_Prompt_
Copy out the stretch of material from the line containing "Viewport: 647px width, 427px height." through the line containing "Click tagged people icon on image", reproducing each line as it appears.
--- START OF Listing ---
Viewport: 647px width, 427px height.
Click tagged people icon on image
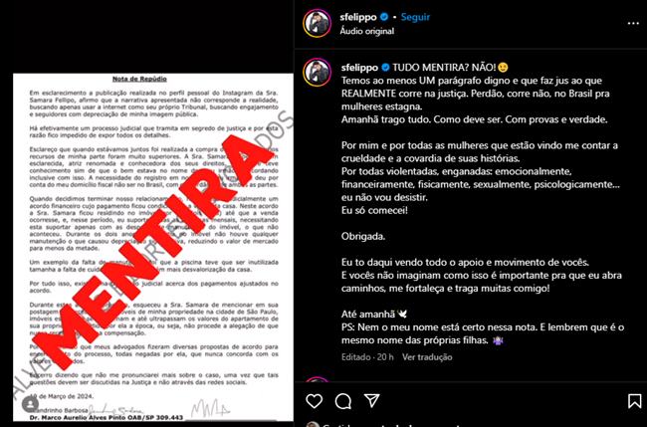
--- END OF Listing ---
--- START OF Listing ---
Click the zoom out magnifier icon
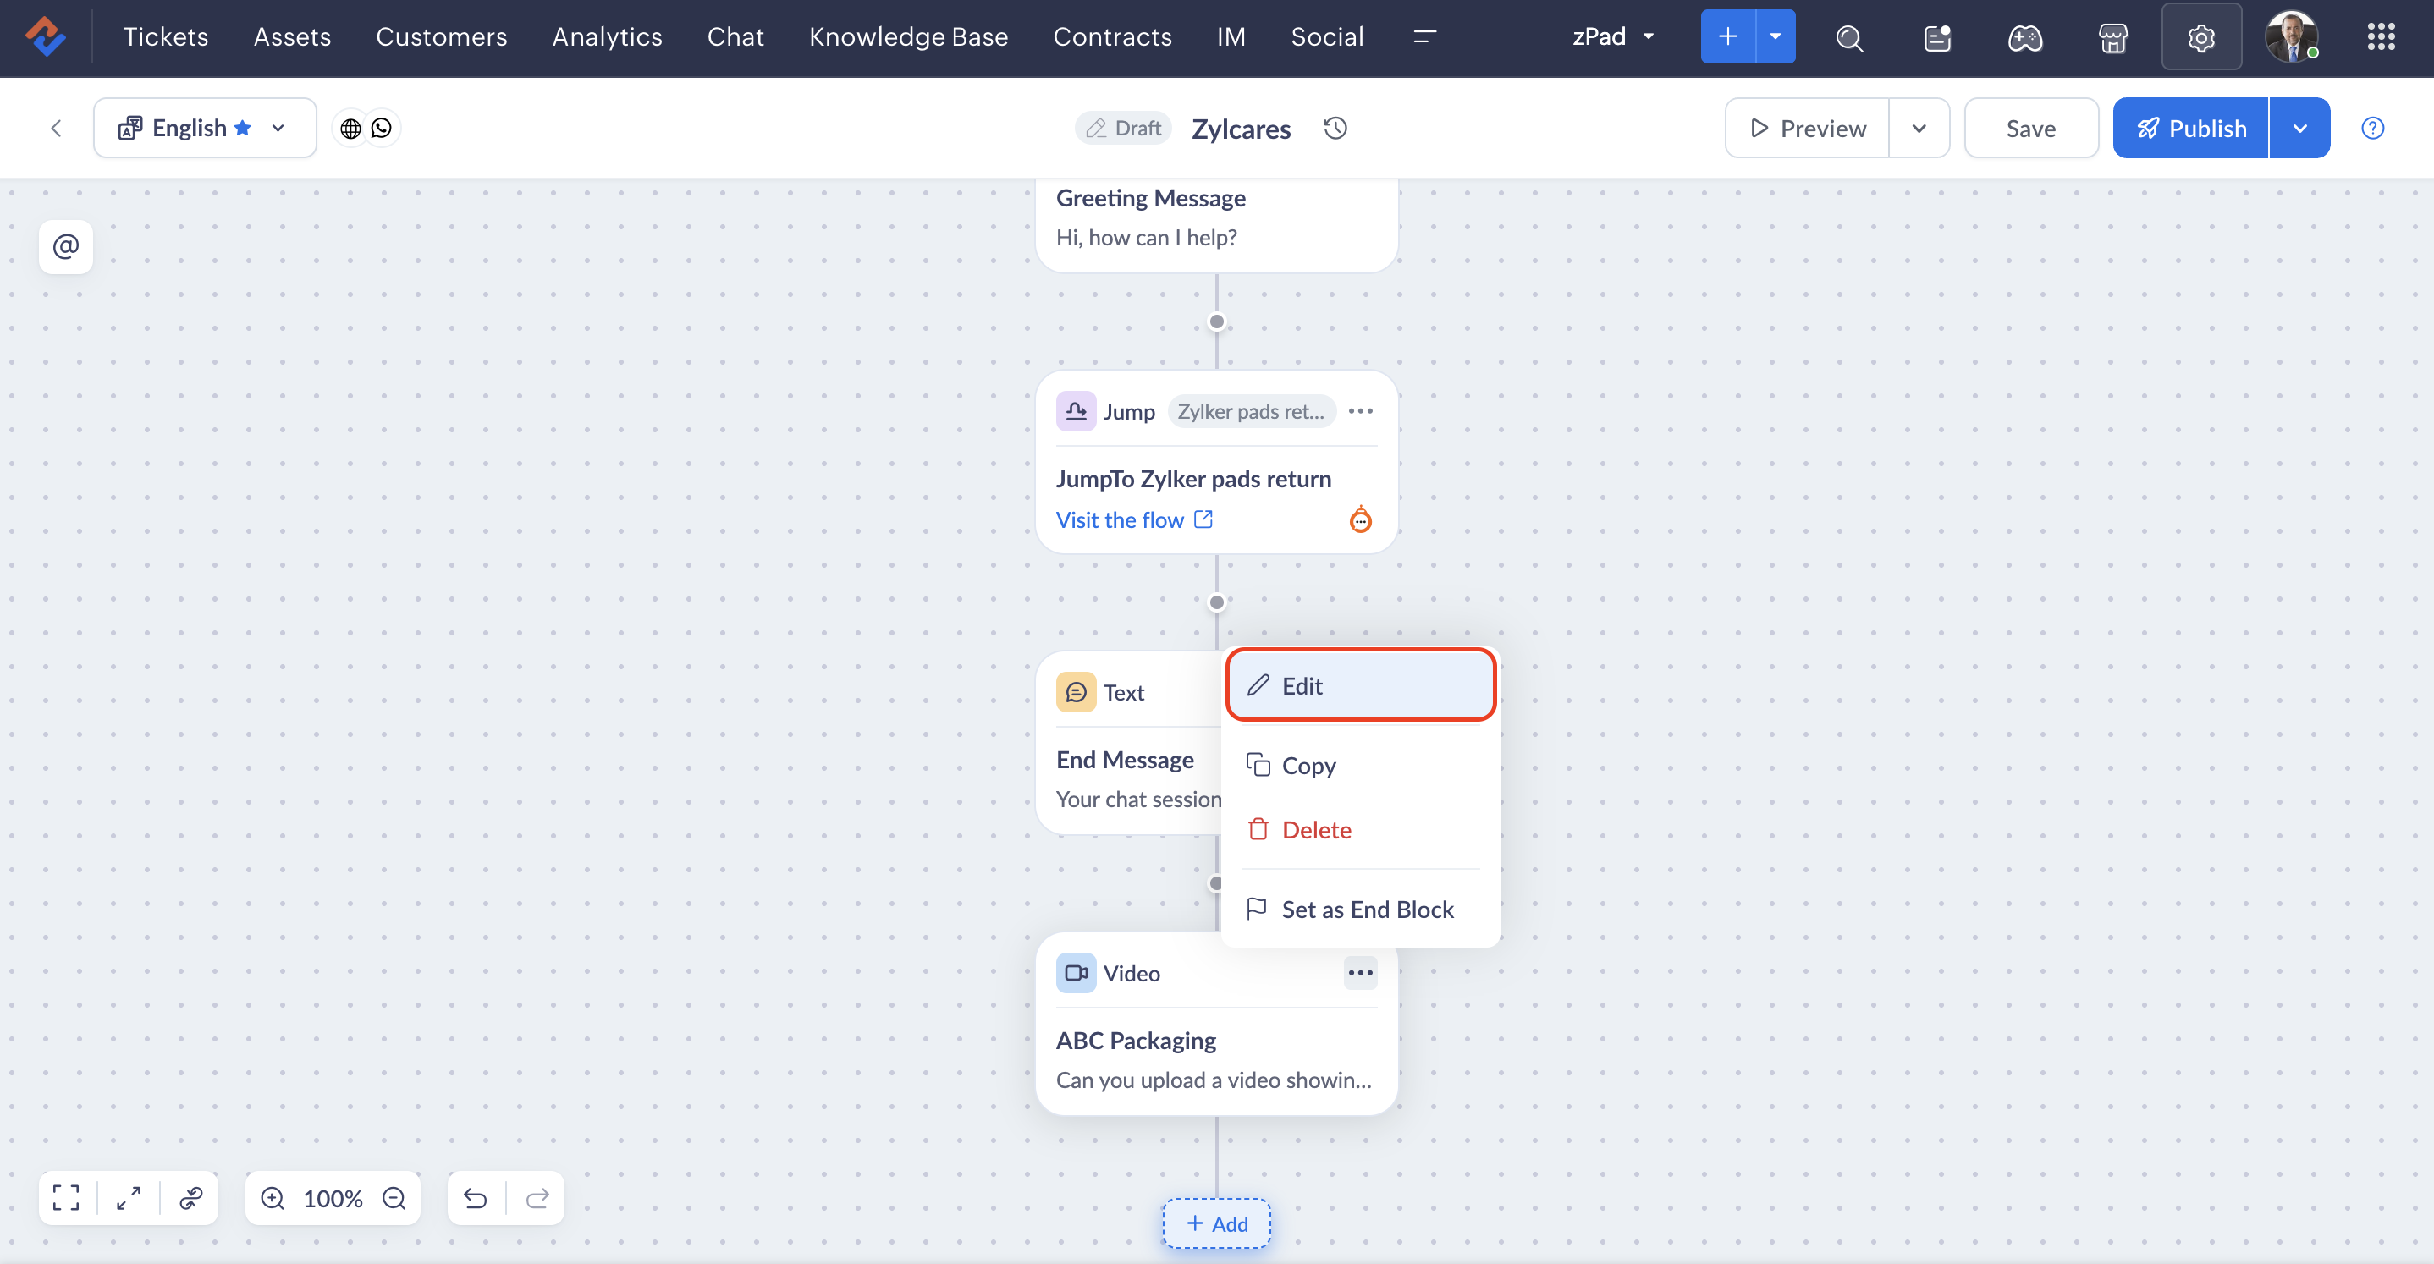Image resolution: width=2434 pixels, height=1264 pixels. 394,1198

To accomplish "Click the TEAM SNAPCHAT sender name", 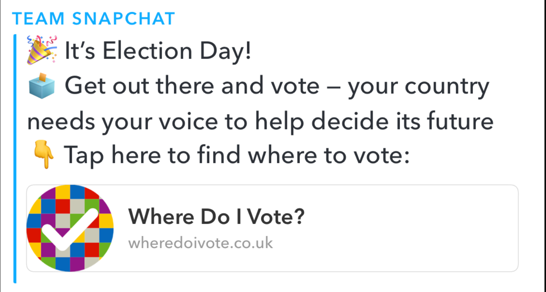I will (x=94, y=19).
--- END OF Listing ---
--- START OF Listing ---
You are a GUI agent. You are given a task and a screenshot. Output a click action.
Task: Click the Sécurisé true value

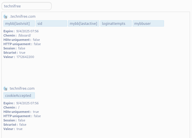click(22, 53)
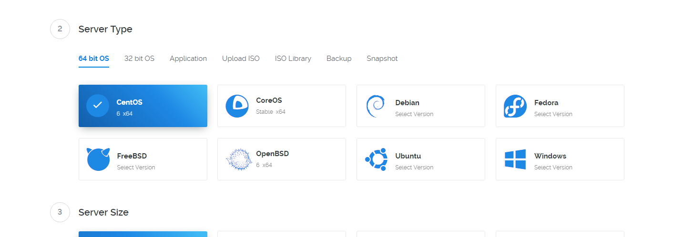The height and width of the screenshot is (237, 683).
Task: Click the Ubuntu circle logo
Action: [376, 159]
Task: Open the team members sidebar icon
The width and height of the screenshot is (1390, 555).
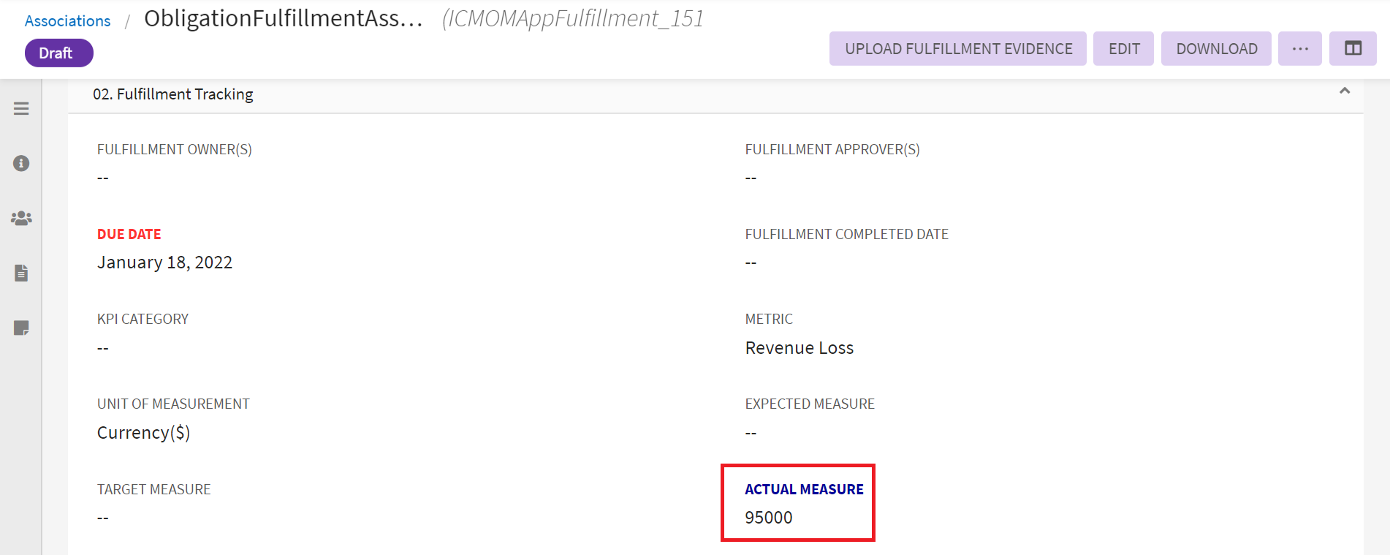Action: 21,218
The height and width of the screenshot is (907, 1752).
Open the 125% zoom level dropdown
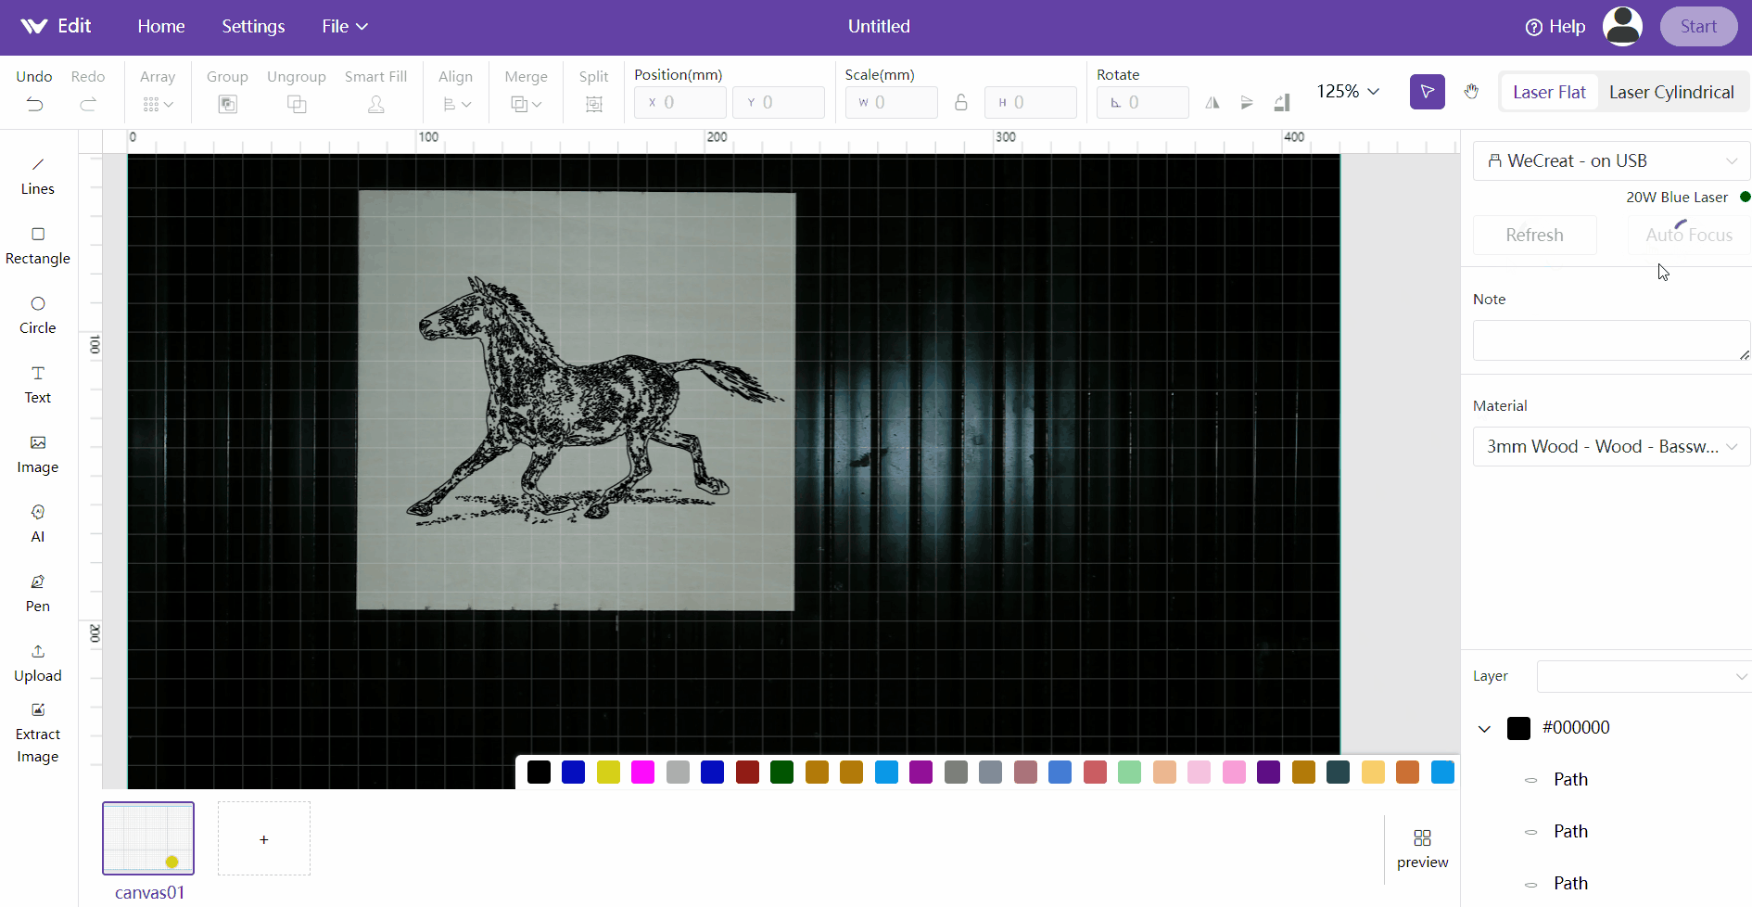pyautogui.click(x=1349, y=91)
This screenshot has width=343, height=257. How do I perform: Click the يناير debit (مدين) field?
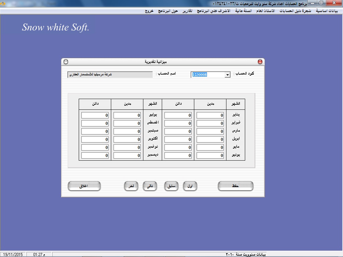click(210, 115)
--- END OF Listing ---
_Answer to the task_
Viewport: 647px width, 427px height.
Click tagged people icon on image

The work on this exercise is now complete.